Segment Start: Listed entries

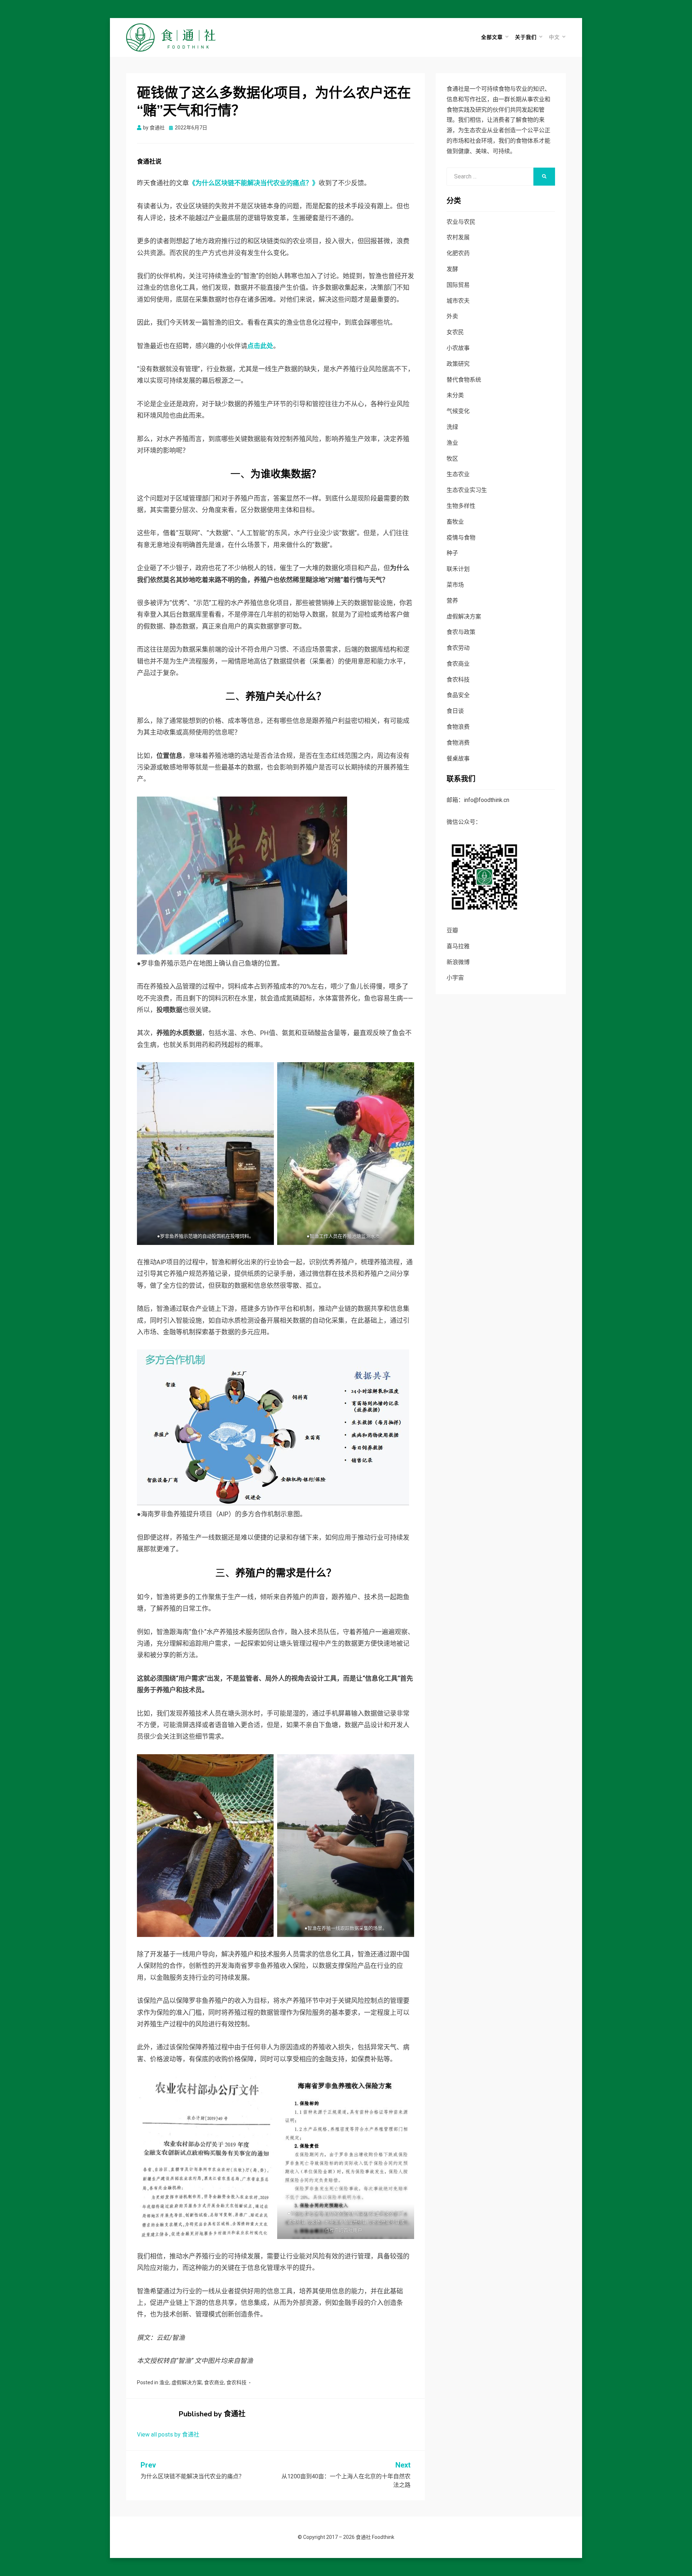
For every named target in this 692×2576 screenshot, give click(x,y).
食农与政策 (461, 632)
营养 (452, 600)
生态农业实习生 (467, 490)
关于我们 (526, 37)
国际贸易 (458, 284)
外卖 (452, 316)
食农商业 (214, 2382)
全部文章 (492, 37)
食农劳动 (458, 647)
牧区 (452, 458)
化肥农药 (458, 253)
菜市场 (455, 584)
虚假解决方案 (187, 2382)
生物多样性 (461, 505)
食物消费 (458, 742)
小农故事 (458, 348)
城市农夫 (458, 300)
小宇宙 (455, 977)
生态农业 (458, 474)
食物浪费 (458, 726)
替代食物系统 (464, 379)
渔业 (164, 2382)
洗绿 (452, 427)
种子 (452, 553)
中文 (554, 37)
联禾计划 (458, 569)
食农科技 (236, 2382)
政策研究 (458, 363)
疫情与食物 (461, 537)
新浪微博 (458, 962)
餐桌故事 (458, 758)
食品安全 (458, 695)
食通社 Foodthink (375, 2537)
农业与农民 (461, 221)
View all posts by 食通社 (168, 2434)
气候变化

Segment End: Listed entries

Work to complete: Your output should be an exact copy of every line from the one containing "食农科技 (236, 2382)" through the end of the records.

Reply:
食农科技 (236, 2382)
政策研究 (458, 363)
疫情与食物 (461, 537)
新浪微博 (458, 962)
餐桌故事 (458, 758)
食品安全 (458, 695)
食通社 Foodthink (375, 2537)
农业与农民 (461, 221)
View all posts by 食通社 (168, 2434)
气候变化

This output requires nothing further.